Segment Open

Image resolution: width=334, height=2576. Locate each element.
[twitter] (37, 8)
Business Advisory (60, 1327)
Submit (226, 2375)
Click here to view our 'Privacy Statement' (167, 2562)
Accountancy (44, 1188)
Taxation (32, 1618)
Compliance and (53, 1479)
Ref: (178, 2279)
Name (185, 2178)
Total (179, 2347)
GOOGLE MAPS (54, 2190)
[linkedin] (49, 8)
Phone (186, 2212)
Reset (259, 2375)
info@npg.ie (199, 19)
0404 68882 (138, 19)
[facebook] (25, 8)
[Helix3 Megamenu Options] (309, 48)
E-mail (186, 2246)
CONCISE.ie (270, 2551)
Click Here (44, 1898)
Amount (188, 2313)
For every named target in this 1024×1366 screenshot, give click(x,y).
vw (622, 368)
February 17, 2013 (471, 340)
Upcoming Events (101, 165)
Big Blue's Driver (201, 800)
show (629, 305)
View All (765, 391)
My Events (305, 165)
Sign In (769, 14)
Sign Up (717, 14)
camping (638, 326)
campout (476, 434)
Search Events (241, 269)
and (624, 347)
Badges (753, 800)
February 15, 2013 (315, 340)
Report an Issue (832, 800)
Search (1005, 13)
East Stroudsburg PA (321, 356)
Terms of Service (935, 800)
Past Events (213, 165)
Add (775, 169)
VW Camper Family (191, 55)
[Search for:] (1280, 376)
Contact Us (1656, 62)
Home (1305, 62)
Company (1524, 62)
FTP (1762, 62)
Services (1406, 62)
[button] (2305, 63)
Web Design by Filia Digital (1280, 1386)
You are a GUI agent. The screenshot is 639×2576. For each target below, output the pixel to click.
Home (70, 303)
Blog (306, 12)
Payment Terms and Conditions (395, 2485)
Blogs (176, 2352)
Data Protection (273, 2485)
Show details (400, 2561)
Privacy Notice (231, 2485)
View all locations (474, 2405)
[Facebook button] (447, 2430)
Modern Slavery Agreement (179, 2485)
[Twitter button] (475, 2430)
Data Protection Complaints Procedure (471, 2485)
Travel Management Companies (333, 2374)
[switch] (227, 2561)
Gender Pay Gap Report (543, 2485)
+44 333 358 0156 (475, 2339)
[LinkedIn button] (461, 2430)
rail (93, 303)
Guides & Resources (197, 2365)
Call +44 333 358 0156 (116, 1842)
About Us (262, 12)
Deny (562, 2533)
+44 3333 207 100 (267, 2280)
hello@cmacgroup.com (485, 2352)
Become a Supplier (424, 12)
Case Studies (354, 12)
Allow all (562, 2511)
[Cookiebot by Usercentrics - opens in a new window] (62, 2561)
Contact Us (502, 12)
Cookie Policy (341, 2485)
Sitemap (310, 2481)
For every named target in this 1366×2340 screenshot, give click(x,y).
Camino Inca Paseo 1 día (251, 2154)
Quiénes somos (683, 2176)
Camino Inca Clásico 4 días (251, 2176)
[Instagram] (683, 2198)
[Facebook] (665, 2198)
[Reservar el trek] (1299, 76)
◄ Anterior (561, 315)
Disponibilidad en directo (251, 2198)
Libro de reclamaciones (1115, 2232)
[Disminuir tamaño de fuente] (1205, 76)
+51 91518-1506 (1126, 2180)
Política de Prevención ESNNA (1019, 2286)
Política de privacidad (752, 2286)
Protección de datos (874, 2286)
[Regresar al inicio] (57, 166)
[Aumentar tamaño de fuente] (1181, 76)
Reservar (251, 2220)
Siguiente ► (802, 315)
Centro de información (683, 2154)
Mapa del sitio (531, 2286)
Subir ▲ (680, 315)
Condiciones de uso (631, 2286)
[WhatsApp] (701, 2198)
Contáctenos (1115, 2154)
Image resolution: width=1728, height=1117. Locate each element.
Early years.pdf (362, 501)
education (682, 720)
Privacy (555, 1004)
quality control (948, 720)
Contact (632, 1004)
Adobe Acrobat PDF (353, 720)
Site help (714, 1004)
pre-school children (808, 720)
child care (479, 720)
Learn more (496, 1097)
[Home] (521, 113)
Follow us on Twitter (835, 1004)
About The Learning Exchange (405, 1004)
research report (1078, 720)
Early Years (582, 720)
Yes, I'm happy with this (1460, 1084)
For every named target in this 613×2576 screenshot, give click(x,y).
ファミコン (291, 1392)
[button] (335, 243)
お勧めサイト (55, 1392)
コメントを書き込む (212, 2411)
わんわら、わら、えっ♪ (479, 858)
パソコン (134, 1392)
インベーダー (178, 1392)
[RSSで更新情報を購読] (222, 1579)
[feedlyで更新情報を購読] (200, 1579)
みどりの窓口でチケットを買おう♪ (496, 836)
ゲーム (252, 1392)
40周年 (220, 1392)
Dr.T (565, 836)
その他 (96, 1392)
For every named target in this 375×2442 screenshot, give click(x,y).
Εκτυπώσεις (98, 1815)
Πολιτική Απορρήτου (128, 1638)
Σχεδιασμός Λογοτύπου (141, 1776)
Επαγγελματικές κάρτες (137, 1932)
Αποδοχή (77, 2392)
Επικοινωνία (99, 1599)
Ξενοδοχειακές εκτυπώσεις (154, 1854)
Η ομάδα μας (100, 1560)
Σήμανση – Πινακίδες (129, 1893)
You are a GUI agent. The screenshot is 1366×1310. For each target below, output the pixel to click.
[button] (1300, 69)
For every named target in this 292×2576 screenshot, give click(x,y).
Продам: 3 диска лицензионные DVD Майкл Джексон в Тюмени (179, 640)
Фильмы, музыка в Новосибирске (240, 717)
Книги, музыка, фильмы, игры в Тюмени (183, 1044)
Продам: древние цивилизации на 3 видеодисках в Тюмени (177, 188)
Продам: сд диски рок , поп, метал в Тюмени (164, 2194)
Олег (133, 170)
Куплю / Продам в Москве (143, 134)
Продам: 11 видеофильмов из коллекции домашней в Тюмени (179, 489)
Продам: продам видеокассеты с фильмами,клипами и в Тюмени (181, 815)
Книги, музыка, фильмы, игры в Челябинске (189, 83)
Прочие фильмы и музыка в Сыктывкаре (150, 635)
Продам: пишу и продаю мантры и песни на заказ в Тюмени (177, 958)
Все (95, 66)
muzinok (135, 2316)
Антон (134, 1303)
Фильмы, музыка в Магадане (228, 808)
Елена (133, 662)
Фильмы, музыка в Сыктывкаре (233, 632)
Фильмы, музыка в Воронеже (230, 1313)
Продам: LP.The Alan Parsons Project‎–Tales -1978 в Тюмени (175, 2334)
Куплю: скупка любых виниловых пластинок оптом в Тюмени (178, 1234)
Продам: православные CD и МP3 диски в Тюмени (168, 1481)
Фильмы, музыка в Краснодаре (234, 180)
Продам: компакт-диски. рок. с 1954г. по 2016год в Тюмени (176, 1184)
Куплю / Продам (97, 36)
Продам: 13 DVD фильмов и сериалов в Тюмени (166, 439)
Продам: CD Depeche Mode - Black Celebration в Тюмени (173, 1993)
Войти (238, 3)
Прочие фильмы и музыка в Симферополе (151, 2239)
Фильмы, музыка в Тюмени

Segment Closed

TASK PROMPT
An exact copy of all the entries is the required answer.

OUTPUT OF THE EXERCISE
Image resolution: width=334, height=2576. Locate each element.
[twitter] (37, 8)
Business Advisory (60, 1327)
Submit (226, 2375)
Click here to view our 'Privacy Statement' (167, 2562)
Accountancy (44, 1188)
Taxation (32, 1618)
Compliance and (53, 1479)
Ref: (178, 2279)
Name (185, 2178)
Total (179, 2347)
GOOGLE MAPS (54, 2190)
[linkedin] (49, 8)
Phone (186, 2212)
Reset (259, 2375)
info@npg.ie (199, 19)
0404 68882 (138, 19)
[facebook] (25, 8)
[Helix3 Megamenu Options] (309, 48)
E-mail (186, 2246)
CONCISE.ie (270, 2551)
Click Here (44, 1898)
Amount (188, 2313)
For every named target in this 1024×1366 screenshot, give click(x,y).
vw (622, 368)
February 17, 2013 (471, 340)
Upcoming Events (101, 165)
Big Blue's Driver (201, 800)
show (629, 305)
View All (765, 391)
My Events (305, 165)
Sign In (769, 14)
Sign Up (717, 14)
camping (638, 326)
campout (476, 434)
Search Events (241, 269)
and (624, 347)
Badges (753, 800)
February 15, 2013 (315, 340)
Report an Issue (832, 800)
Search (1005, 13)
East Stroudsburg PA (321, 356)
Terms of Service (935, 800)
Past Events (213, 165)
Add (775, 169)
VW Camper Family (191, 55)
[Search for:] (1280, 376)
Contact Us (1656, 62)
Home (1305, 62)
Company (1524, 62)
FTP (1762, 62)
Services (1406, 62)
[button] (2305, 63)
Web Design by Filia Digital (1280, 1386)
You are a GUI agent. The screenshot is 639×2576. For each target below, output the pixel to click.
Home (70, 303)
Blog (306, 12)
Payment Terms and Conditions (395, 2485)
Blogs (176, 2352)
Data Protection (273, 2485)
Show details (400, 2561)
Privacy Notice (231, 2485)
View all locations (474, 2405)
[Facebook button] (447, 2430)
Modern Slavery Agreement (179, 2485)
[Twitter button] (475, 2430)
Data Protection Complaints Procedure (471, 2485)
Travel Management Companies (333, 2374)
[switch] (227, 2561)
Gender Pay Gap Report (543, 2485)
+44 333 358 0156 (475, 2339)
[LinkedIn button] (461, 2430)
rail (93, 303)
Guides & Resources (197, 2365)
Call +44 333 358 0156 (116, 1842)
About Us (262, 12)
Deny (562, 2533)
+44 3333 207 100 (267, 2280)
hello@cmacgroup.com (485, 2352)
Become a Supplier (424, 12)
Case Studies (354, 12)
Allow all (562, 2511)
[Cookiebot by Usercentrics - opens in a new window] (62, 2561)
Contact Us (502, 12)
Cookie Policy (341, 2485)
Sitemap (310, 2481)
For every named target in this 1366×2340 screenshot, give click(x,y).
Camino Inca Paseo 1 día (251, 2154)
Quiénes somos (683, 2176)
Camino Inca Clásico 4 días (251, 2176)
[Instagram] (683, 2198)
[Facebook] (665, 2198)
[Reservar el trek] (1299, 76)
◄ Anterior (561, 315)
Disponibilidad en directo (251, 2198)
Libro de reclamaciones (1115, 2232)
[Disminuir tamaño de fuente] (1205, 76)
+51 91518-1506 (1126, 2180)
Política de Prevención ESNNA (1019, 2286)
Política de privacidad (752, 2286)
Protección de datos (874, 2286)
[Regresar al inicio] (57, 166)
[Aumentar tamaño de fuente] (1181, 76)
Reservar (251, 2220)
Siguiente ► (802, 315)
Centro de información (683, 2154)
Mapa del sitio (531, 2286)
Subir ▲ (680, 315)
Condiciones de uso (631, 2286)
[WhatsApp] (701, 2198)
Contáctenos (1115, 2154)
Image resolution: width=1728, height=1117. Locate each element.
Early years.pdf (362, 501)
education (682, 720)
Privacy (555, 1004)
quality control (948, 720)
Contact (632, 1004)
Adobe Acrobat PDF (353, 720)
Site help (714, 1004)
pre-school children (808, 720)
child care (479, 720)
Learn more (496, 1097)
[Home] (521, 113)
Follow us on Twitter (835, 1004)
About The Learning Exchange (405, 1004)
research report (1078, 720)
Early Years (582, 720)
Yes, I'm happy with this (1460, 1084)
For every named target in this 613×2576 screenshot, give click(x,y).
ファミコン (291, 1392)
[button] (335, 243)
お勧めサイト (55, 1392)
コメントを書き込む (212, 2411)
わんわら、わら、えっ♪ (479, 858)
パソコン (134, 1392)
インベーダー (178, 1392)
[RSSで更新情報を購読] (222, 1579)
[feedlyで更新情報を購読] (200, 1579)
みどりの窓口でチケットを買おう♪ (496, 836)
ゲーム (252, 1392)
40周年 (220, 1392)
Dr.T (565, 836)
その他 (96, 1392)
For every named target in this 375×2442 screenshot, give click(x,y).
Εκτυπώσεις (98, 1815)
Πολιτική Απορρήτου (128, 1638)
Σχεδιασμός Λογοτύπου (141, 1776)
Επαγγελματικές κάρτες (137, 1932)
Αποδοχή (77, 2392)
Επικοινωνία (99, 1599)
Ξενοδοχειακές εκτυπώσεις (154, 1854)
Η ομάδα μας (100, 1560)
Σήμανση – Πινακίδες (129, 1893)
You are a GUI agent. The screenshot is 1366×1310. For each target below, output the pixel to click.
[button] (1300, 69)
For every named target in this 292×2576 screenshot, give click(x,y).
Продам: 3 диска лицензионные DVD Майкл Джексон в Тюмени (179, 640)
Фильмы, музыка в Новосибирске (240, 717)
Книги, музыка, фильмы, игры в Тюмени (183, 1044)
Продам: древние цивилизации на 3 видеодисках в Тюмени (177, 188)
Продам: сд диски рок , поп, метал в Тюмени (164, 2194)
Олег (133, 170)
Куплю / Продам в Москве (143, 134)
Продам: 11 видеофильмов из коллекции домашней в Тюмени (179, 489)
Продам: продам видеокассеты с фильмами,клипами и в Тюмени (181, 815)
Книги, музыка, фильмы, игры в Челябинске (189, 83)
Прочие фильмы и музыка в Сыктывкаре (150, 635)
Продам: пишу и продаю мантры и песни на заказ в Тюмени (177, 958)
Все (95, 66)
muzinok (135, 2316)
Антон (134, 1303)
Фильмы, музыка в Магадане (228, 808)
Елена (133, 662)
Фильмы, музыка в Сыктывкаре (233, 632)
Фильмы, музыка в Воронеже (230, 1313)
Продам: LP.The Alan Parsons Project‎–Tales -1978 в Тюмени (175, 2334)
Куплю: скупка любых виниловых пластинок оптом в Тюмени (178, 1234)
Продам: православные CD и МP3 диски в Тюмени (168, 1481)
Фильмы, музыка в Краснодаре (234, 180)
Продам: компакт-диски. рок. с 1954г. по 2016год в Тюмени (176, 1184)
Куплю / Продам (97, 36)
Продам: 13 DVD фильмов и сериалов в Тюмени (166, 439)
Продам: CD Depeche Mode - Black Celebration в Тюмени (173, 1993)
Войти (238, 3)
Прочие фильмы и музыка в Симферополе (151, 2239)
Фильмы, музыка в Тюмени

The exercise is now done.